## Exercise goal
Which of the lines below hold the word "تلگرام"? Pull each of them out.

## Supplied data
◆ ◆ ◆ ◆ ◆ ◆ ◆

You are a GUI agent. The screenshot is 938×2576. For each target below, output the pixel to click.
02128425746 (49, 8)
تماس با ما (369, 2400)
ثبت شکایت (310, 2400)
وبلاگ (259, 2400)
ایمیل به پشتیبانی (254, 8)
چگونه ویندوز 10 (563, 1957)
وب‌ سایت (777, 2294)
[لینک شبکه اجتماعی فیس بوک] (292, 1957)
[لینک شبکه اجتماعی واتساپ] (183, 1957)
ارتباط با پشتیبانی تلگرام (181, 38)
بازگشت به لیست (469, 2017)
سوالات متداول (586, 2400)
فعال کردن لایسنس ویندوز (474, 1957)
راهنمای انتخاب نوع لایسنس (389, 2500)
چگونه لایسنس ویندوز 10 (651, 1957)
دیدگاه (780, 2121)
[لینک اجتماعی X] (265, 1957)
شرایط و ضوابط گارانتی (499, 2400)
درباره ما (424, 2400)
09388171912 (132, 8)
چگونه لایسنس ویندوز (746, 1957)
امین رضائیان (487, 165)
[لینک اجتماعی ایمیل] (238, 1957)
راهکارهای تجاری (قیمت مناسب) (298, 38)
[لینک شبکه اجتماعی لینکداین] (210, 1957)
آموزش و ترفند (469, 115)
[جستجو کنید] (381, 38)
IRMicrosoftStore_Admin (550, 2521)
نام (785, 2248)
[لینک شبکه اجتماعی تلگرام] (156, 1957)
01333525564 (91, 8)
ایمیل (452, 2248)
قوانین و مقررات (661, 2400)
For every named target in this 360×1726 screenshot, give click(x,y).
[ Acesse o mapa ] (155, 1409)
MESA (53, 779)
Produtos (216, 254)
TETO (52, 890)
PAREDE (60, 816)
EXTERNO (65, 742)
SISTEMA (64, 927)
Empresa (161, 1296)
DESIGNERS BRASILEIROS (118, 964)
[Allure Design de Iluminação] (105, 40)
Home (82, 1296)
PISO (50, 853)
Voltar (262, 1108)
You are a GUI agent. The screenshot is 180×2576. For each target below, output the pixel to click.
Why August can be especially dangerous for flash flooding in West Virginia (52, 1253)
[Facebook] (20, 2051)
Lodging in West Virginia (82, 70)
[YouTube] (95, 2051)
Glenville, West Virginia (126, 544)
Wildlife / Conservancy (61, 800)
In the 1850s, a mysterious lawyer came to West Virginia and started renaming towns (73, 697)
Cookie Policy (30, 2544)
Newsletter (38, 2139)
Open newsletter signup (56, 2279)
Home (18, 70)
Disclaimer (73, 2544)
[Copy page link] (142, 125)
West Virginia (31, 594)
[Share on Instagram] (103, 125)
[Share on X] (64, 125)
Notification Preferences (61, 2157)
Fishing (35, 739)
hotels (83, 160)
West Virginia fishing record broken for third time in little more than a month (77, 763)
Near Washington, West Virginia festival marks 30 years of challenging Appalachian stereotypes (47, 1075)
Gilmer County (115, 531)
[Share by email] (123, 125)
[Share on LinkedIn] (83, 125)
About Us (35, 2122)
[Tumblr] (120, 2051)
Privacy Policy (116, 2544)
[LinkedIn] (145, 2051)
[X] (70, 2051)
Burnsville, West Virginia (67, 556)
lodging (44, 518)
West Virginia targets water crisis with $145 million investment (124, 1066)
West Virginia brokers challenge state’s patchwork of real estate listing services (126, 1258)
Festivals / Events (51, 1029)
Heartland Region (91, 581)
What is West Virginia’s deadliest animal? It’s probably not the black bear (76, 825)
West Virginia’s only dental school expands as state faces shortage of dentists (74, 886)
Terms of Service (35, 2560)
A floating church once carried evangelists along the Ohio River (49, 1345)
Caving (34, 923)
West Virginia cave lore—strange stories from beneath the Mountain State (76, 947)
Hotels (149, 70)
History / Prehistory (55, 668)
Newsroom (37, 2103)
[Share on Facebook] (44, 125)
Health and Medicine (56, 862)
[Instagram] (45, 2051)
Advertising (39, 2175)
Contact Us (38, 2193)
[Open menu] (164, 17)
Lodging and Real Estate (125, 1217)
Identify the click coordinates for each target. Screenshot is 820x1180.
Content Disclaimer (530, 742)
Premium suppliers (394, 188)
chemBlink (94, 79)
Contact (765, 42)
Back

◆ ◆ ◆ ◆ ◆ ◆ ◆

## Task output
ارتباط با پشتیبانی تلگرام (181, 38)
[لینک شبکه اجتماعی تلگرام] (156, 1957)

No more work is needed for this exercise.